我用复制粘贴构建你的 sps_array:
In [2126]: sps_array
Out[2126]:
<16x16 sparse matrix of type '<class 'numpy.float64'>'
with 88 stored elements in COOrdinate format>
coo 格式将其值存储在 3 个属性中,每个属性都是一个数组(从 3 个输入列表派生):
In [2127]: sps_array.data
Out[2127]:
array([ 0.5, 1. , 0.5, 1. , 1. , 1. , 0.5, 0.5, 1. , 1. , 0.5,
0.5, 1. , 0.5, 1. , 0.5, 1. , 0.5, 1. , 0.5, 0.5, 1. ,
0.5, 1. , 1. , 1. , 1. , 0.5, 0.5, 1. , 0.5, 0.5, 1. ,
1. , 1.5, 2. , 1. , 2.5, 1. , 3. , 1. , 0.5, 1.5, 2. ,
1. , 1. , 2. , 0.5, 1. , 0.5, 2. , 2. , 0.5, 4. , 0.5,
0.5, 0.5, 1. , 1. , 0.5, 0.5, 1. , 0.5, 1. , 1. , 0.5,
0.5, 0.5, 2.5, 1. , 4. , 1. , 1. , 1.5, 1. , 1. , 1. ,
0.5, 1. , 0.5, 1. , 1. , 0.5, 3. , 2. , 0.5, 0.5, 1.5])
In [2128]: sps_array.row
Out[2128]:
array([ 0, 0, 0, 1, 1, 1, 1, 2, 2, 2, 2, 3, 3, 3, 3, 3, 3,
3, 3, 3, 4, 4, 4, 4, 4, 4, 4, 5, 5, 5, 5, 5, 5, 5,
6, 6, 6, 6, 7, 7, 7, 7, 8, 8, 8, 8, 9, 9, 9, 9, 10,
10, 10, 10, 11, 11, 11, 11, 12, 12, 12, 12, 13, 13, 13, 13, 13, 13,
13, 13, 13, 14, 14, 14, 14, 14, 14, 14, 15, 15, 15, 15, 15, 15, 15,
15, 15, 15], dtype=int32)
In [2129]: sps_array.col
Out[2129]:
array([ 1, 4, 6, 7, 11, 12, 13, 14, 15, 0, 4, 9, 12, 13, 14, 15, 4,
5, 12, 13, 4, 9, 13, 14, 0, 1, 2, 3, 5, 8, 10, 12, 13, 14,
2, 4, 12, 13, 0, 14, 15, 0, 8, 11, 13, 4, 7, 10, 11, 1, 3,
12, 14, 4, 8, 11, 13, 0, 7, 8, 10, 0, 1, 2, 4, 5, 9, 13,
0, 1, 2, 3, 4, 5, 7, 10, 12, 0, 1, 3, 4, 6, 9, 15, 0,
1, 6, 14], dtype=int32)
稀疏矩阵有一个nonzero方法,其代码为:
A = self.tocoo()
nz_mask = A.data != 0
return (A.row[nz_mask],A.col[nz_mask])
它确保矩阵采用 coo 格式,确保数据中没有任何 'hidden' 零,并且 returns row 和 col属性。
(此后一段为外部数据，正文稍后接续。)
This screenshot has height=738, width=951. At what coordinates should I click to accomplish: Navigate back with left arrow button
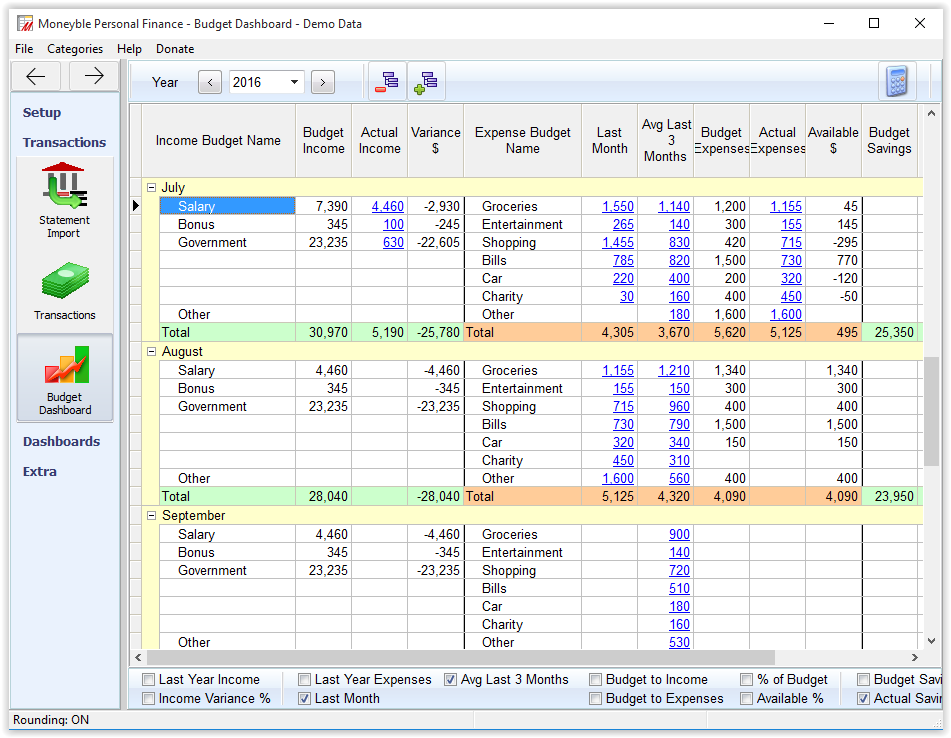click(x=36, y=76)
如果您的矩阵已经是 coo,则不需要这样做,但如果矩阵是 csr 格式,则需要这样做。
所以你不需要通过密集的toarray和np.nonzero函数。但是 np.nonzero(sps_array) 确实有效,因为它将任务委托给 sps.array.nonzero().
将 transpose 应用于 nonzero 得到一个可能是您想要的数组:
In [2136]: np.transpose(np.nonzero(sps_array))
Out[2136]:
array([[ 0, 1],
[ 0, 4],
[ 0, 6],
[ 1, 7],
[ 1, 11],
[ 1, 12],
....
事实上有一个 np 函数可以做到这一点(对于任何数组)(查看它的代码或文档):
np.argwhere(sps_array)
(您不需要使用 nonzero(sps_array>0) - 除非您担心负值。)